High tunnels consist of a galvanized metal pipe frame covered by a single layer of plastic sheeting, with plastic sides that can be rolled up and down manually to control the temperature inside the structure and thus extend the growing season and improve yield and quality.

Useful

They are ideal for producing vegetables and small fruits in urban areas, according to Bill Lamont, professor of vegetable crops in the College of Agricultural Sciences.

The College of Agricultural Sciences, through its faculty in the Department of Horticulture and extension educators in the Philadelphia office of Penn State Extension, has sought funding to support the acquisition and construction of 10 high tunnels in the city.
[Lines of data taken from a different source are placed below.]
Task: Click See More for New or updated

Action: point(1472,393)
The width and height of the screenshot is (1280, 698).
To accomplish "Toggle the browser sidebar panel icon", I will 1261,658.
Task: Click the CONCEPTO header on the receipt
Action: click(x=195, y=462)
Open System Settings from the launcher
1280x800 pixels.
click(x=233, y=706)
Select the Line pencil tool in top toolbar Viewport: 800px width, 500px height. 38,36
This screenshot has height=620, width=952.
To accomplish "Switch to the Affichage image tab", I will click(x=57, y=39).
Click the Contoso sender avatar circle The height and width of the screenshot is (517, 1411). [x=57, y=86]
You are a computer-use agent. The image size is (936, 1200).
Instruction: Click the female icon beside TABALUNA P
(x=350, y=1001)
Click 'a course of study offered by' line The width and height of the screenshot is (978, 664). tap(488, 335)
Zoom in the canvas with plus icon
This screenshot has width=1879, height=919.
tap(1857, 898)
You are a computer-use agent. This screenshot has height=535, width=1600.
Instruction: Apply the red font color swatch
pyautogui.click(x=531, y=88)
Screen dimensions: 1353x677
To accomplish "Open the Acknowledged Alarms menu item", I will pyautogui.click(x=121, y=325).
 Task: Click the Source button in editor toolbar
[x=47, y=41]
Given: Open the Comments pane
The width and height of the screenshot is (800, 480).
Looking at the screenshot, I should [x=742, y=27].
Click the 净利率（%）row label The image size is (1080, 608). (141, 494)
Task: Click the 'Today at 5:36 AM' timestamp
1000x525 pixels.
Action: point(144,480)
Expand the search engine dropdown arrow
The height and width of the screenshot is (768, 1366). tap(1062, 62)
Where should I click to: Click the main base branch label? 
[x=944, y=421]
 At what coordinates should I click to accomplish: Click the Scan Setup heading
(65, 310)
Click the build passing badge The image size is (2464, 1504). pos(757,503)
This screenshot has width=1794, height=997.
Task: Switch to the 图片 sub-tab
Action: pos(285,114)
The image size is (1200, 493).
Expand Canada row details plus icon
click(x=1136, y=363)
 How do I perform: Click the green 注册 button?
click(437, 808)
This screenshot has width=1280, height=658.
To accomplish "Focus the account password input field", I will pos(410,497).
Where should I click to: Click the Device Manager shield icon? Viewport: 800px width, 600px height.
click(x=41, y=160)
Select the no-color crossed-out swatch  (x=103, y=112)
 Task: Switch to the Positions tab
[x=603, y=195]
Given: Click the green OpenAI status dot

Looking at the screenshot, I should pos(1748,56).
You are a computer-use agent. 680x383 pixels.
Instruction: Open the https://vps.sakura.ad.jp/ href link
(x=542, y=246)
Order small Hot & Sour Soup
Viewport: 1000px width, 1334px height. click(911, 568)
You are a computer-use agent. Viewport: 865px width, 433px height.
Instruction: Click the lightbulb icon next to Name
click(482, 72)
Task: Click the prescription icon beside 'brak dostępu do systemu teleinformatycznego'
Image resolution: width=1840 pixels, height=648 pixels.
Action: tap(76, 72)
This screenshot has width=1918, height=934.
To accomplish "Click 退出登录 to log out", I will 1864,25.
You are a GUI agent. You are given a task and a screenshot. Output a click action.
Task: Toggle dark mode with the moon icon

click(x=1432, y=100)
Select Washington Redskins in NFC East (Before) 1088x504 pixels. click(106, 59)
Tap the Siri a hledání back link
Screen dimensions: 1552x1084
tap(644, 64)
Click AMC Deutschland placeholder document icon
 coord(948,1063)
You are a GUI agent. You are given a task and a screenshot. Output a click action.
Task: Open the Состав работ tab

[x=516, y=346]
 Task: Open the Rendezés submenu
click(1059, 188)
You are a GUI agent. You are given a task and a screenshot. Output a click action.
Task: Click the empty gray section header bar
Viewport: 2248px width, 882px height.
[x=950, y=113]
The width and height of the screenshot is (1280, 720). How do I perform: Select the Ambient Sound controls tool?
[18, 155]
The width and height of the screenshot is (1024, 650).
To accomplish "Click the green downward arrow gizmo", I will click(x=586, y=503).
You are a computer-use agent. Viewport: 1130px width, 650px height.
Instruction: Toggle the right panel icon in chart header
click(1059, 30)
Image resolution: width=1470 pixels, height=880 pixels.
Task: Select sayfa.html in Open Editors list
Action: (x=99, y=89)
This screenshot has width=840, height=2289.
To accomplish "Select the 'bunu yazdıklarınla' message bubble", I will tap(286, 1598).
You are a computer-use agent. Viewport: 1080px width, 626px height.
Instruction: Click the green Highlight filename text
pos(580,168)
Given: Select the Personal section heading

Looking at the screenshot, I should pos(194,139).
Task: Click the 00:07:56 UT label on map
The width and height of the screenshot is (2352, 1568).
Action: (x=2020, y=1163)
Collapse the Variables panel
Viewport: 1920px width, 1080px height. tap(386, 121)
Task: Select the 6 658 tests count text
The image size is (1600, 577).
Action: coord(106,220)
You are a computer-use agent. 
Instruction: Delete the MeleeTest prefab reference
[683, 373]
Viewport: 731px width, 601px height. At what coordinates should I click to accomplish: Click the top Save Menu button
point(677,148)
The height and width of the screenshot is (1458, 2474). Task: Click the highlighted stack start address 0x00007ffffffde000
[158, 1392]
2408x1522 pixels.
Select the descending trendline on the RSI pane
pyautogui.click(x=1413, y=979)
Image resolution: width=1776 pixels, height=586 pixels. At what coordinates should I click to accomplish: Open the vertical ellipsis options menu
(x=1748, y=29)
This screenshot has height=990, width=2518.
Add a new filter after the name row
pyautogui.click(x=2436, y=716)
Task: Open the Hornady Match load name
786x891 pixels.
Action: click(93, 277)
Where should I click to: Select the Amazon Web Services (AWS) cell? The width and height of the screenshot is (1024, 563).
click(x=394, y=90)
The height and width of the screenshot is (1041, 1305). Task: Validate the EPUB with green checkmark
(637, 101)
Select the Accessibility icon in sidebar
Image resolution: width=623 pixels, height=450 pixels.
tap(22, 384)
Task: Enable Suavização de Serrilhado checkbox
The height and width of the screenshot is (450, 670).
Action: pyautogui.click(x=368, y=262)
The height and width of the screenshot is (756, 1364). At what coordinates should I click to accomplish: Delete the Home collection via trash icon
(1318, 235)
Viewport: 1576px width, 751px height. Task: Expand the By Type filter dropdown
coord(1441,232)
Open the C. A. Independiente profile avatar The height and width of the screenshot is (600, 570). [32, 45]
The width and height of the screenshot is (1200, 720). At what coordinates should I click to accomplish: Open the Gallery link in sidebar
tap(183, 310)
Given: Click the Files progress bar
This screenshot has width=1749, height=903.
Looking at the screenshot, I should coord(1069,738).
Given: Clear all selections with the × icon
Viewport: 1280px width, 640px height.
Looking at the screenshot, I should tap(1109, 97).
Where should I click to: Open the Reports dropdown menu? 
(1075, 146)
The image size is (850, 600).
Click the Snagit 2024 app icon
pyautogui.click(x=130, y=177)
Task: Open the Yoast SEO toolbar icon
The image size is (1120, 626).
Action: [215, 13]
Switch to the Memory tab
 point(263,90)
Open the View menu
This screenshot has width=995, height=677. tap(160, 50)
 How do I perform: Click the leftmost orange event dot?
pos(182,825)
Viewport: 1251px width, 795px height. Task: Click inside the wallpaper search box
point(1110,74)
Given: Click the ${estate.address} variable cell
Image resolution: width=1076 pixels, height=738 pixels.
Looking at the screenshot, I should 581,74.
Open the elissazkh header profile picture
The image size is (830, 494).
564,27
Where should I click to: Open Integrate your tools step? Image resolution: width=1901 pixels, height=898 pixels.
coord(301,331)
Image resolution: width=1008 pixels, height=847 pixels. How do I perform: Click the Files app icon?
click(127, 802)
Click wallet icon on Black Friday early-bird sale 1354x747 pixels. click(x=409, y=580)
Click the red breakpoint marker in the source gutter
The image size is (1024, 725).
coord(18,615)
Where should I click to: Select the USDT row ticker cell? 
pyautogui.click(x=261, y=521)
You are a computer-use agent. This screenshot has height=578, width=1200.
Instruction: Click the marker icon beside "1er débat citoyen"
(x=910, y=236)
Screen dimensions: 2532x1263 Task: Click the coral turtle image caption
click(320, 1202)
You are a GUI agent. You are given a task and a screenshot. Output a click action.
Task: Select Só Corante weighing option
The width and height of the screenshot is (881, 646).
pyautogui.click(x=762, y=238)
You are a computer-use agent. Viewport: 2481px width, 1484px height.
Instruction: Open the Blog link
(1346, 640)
The high tunnels will help the following organizations to extend their farms’ growing seasons:

• SHARE’s Nice Roots Farm

• Grumblethorpe Museum and Farmstand Farm

• Overbrook Environmental Center Farm

• Methodist Home for Children’s Heritage Farm

• The Federation of Neighborhood Centers’ Teens4Good Farm

• Walnut Hill Community Farm

• Urban Girls Farm at the Schuylkill Center for Environmental Education

• Weaver’s Way Cooperative at the Awbury Arboretum

• Urban Tree Connection’s Neighborhood Foods Farm

• W.F Saul High School.

Group

These high tunnels now make up the High Tunnel Alliance, a network fostered by the Penn State Extension office in Philadelphia.

With funding supplied by two USDA Specialty Crops Block Grants awarded through the Pennsylvania Department of Agriculture, the partnership has developed high-tunnel operations that produce year-round greens, such as collards, kale and spinach and other cool-season vegetables that can be sold to the adjacent communities in the surrounding urban area.

Drip irrigation is used for watering, and crops are fed by injecting soluble fertilizers or applying organic-based fertilizers and composts, Lamont said.

Future plans

Through another USDA and Pennsylvania Department of Agriculture Specialty Crops Block Grant, the partnership hopes to construct six more tunnels, Lamont noted. These will be located at rehabilitation-program living facilities for low-income elders, child-welfare agencies and schools.